▶ [TASK DETAILS]: Revise the items below by replacing each instance of "Identify the location of" with "Give the coordinates of", leaving all other text unchanged.
-*-*-
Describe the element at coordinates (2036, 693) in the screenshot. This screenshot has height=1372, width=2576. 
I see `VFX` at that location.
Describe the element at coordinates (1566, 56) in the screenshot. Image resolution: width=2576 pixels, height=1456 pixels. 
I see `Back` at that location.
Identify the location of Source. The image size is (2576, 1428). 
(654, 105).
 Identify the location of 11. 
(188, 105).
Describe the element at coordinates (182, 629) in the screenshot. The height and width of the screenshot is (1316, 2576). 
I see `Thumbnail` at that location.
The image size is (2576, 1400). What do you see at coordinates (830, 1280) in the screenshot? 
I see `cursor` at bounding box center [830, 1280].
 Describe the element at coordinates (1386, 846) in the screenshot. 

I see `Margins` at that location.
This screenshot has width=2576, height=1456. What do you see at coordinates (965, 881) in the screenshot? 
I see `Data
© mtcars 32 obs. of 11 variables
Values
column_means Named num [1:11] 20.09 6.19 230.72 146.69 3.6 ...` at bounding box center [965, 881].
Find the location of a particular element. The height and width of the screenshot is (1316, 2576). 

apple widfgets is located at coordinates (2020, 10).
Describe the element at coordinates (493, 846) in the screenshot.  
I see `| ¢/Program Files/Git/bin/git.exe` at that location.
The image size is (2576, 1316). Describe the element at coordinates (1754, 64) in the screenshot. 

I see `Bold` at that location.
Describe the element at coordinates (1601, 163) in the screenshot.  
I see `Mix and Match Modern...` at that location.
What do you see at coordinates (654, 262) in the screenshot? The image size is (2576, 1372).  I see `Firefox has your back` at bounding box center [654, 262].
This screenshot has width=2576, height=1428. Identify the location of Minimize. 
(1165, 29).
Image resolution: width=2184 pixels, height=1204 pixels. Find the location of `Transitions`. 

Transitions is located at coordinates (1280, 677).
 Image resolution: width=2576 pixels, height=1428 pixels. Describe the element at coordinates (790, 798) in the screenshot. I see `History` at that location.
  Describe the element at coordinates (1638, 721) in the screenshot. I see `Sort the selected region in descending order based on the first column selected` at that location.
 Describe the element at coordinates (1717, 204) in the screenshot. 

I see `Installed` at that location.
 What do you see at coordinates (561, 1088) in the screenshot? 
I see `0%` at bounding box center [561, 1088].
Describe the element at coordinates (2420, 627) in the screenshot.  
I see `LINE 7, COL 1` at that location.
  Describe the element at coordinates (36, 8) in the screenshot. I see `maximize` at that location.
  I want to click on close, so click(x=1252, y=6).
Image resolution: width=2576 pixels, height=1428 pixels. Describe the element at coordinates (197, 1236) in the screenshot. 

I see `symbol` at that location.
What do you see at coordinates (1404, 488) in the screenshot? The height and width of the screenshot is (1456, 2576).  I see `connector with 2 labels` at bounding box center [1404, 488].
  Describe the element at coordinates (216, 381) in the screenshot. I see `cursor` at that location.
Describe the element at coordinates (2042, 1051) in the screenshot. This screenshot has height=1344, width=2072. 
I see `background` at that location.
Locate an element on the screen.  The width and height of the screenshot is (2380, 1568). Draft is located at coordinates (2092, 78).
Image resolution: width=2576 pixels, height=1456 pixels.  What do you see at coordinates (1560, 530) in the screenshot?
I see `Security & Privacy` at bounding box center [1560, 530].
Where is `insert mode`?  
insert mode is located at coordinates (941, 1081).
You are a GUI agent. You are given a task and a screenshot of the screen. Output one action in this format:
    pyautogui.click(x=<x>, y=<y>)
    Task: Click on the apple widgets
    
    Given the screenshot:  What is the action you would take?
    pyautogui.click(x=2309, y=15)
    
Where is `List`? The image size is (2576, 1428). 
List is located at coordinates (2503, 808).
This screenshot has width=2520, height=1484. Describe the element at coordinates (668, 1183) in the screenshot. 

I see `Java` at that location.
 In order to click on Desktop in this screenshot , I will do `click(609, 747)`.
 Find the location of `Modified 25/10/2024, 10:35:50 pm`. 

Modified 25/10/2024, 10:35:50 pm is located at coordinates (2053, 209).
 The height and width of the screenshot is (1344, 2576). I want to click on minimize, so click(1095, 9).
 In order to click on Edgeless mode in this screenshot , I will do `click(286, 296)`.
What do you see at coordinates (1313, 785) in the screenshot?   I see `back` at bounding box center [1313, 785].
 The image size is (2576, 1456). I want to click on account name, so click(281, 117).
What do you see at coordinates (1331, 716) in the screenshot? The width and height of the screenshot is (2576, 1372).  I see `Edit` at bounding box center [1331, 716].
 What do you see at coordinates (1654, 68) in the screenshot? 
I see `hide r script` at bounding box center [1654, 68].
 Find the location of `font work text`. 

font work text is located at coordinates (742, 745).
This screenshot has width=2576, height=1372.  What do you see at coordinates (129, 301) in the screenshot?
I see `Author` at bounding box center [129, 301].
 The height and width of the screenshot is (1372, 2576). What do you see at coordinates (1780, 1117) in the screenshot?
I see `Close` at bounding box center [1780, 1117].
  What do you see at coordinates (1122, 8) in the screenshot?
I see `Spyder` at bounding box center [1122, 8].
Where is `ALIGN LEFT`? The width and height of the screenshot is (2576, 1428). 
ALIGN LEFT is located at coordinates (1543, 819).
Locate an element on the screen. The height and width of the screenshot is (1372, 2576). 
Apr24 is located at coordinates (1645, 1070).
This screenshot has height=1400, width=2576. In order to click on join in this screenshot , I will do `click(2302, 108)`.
-*-*-
▶ [TASK RESPONSE]:
Describe the element at coordinates (2036, 693) in the screenshot. This screenshot has height=1372, width=2576. 
I see `VFX` at that location.
Describe the element at coordinates (1566, 56) in the screenshot. Image resolution: width=2576 pixels, height=1456 pixels. 
I see `Back` at that location.
Give the coordinates of Source. The image size is (2576, 1428). 
(654, 105).
 Give the coordinates of 11. 
(188, 105).
Describe the element at coordinates (182, 629) in the screenshot. The height and width of the screenshot is (1316, 2576). 
I see `Thumbnail` at that location.
The image size is (2576, 1400). What do you see at coordinates (830, 1280) in the screenshot? 
I see `cursor` at bounding box center [830, 1280].
 Describe the element at coordinates (1386, 846) in the screenshot. 

I see `Margins` at that location.
This screenshot has width=2576, height=1456. What do you see at coordinates (965, 881) in the screenshot? 
I see `Data
© mtcars 32 obs. of 11 variables
Values
column_means Named num [1:11] 20.09 6.19 230.72 146.69 3.6 ...` at bounding box center [965, 881].
Find the location of a particular element. The height and width of the screenshot is (1316, 2576). 

apple widfgets is located at coordinates (2020, 10).
Describe the element at coordinates (493, 846) in the screenshot.  
I see `| ¢/Program Files/Git/bin/git.exe` at that location.
The image size is (2576, 1316). Describe the element at coordinates (1754, 64) in the screenshot. 

I see `Bold` at that location.
Describe the element at coordinates (1601, 163) in the screenshot.  
I see `Mix and Match Modern...` at that location.
What do you see at coordinates (654, 262) in the screenshot? The image size is (2576, 1372).  I see `Firefox has your back` at bounding box center [654, 262].
This screenshot has width=2576, height=1428. Give the coordinates of Minimize. 
(1165, 29).
Image resolution: width=2184 pixels, height=1204 pixels. Find the location of `Transitions`. 

Transitions is located at coordinates (1280, 677).
 Image resolution: width=2576 pixels, height=1428 pixels. Describe the element at coordinates (790, 798) in the screenshot. I see `History` at that location.
  Describe the element at coordinates (1638, 721) in the screenshot. I see `Sort the selected region in descending order based on the first column selected` at that location.
 Describe the element at coordinates (1717, 204) in the screenshot. 

I see `Installed` at that location.
 What do you see at coordinates (561, 1088) in the screenshot? 
I see `0%` at bounding box center [561, 1088].
Describe the element at coordinates (2420, 627) in the screenshot.  
I see `LINE 7, COL 1` at that location.
  Describe the element at coordinates (36, 8) in the screenshot. I see `maximize` at that location.
  I want to click on close, so click(x=1252, y=6).
Image resolution: width=2576 pixels, height=1428 pixels. Describe the element at coordinates (197, 1236) in the screenshot. 

I see `symbol` at that location.
What do you see at coordinates (1404, 488) in the screenshot? The height and width of the screenshot is (1456, 2576).  I see `connector with 2 labels` at bounding box center [1404, 488].
  Describe the element at coordinates (216, 381) in the screenshot. I see `cursor` at that location.
Describe the element at coordinates (2042, 1051) in the screenshot. This screenshot has height=1344, width=2072. 
I see `background` at that location.
Locate an element on the screen.  The width and height of the screenshot is (2380, 1568). Draft is located at coordinates (2092, 78).
Image resolution: width=2576 pixels, height=1456 pixels.  What do you see at coordinates (1560, 530) in the screenshot?
I see `Security & Privacy` at bounding box center [1560, 530].
Where is `insert mode`?  
insert mode is located at coordinates (941, 1081).
You are a GUI agent. You are given a task and a screenshot of the screen. Output one action in this format:
    pyautogui.click(x=<x>, y=<y>)
    Task: Click on the apple widgets
    
    Given the screenshot:  What is the action you would take?
    pyautogui.click(x=2309, y=15)
    
Where is `List`? The image size is (2576, 1428). 
List is located at coordinates (2503, 808).
This screenshot has width=2520, height=1484. Describe the element at coordinates (668, 1183) in the screenshot. 

I see `Java` at that location.
 In order to click on Desktop in this screenshot , I will do `click(609, 747)`.
 Find the location of `Modified 25/10/2024, 10:35:50 pm`. 

Modified 25/10/2024, 10:35:50 pm is located at coordinates (2053, 209).
 The height and width of the screenshot is (1344, 2576). I want to click on minimize, so click(1095, 9).
 In order to click on Edgeless mode in this screenshot , I will do `click(286, 296)`.
What do you see at coordinates (1313, 785) in the screenshot?   I see `back` at bounding box center [1313, 785].
 The image size is (2576, 1456). I want to click on account name, so click(281, 117).
What do you see at coordinates (1331, 716) in the screenshot? The width and height of the screenshot is (2576, 1372).  I see `Edit` at bounding box center [1331, 716].
 What do you see at coordinates (1654, 68) in the screenshot? 
I see `hide r script` at bounding box center [1654, 68].
 Find the location of `font work text`. 

font work text is located at coordinates (742, 745).
This screenshot has width=2576, height=1372.  What do you see at coordinates (129, 301) in the screenshot?
I see `Author` at bounding box center [129, 301].
 The height and width of the screenshot is (1372, 2576). What do you see at coordinates (1780, 1117) in the screenshot?
I see `Close` at bounding box center [1780, 1117].
  What do you see at coordinates (1122, 8) in the screenshot?
I see `Spyder` at bounding box center [1122, 8].
Where is `ALIGN LEFT`? The width and height of the screenshot is (2576, 1428). 
ALIGN LEFT is located at coordinates (1543, 819).
Locate an element on the screen. The height and width of the screenshot is (1372, 2576). 
Apr24 is located at coordinates (1645, 1070).
This screenshot has height=1400, width=2576. In order to click on join in this screenshot , I will do `click(2302, 108)`.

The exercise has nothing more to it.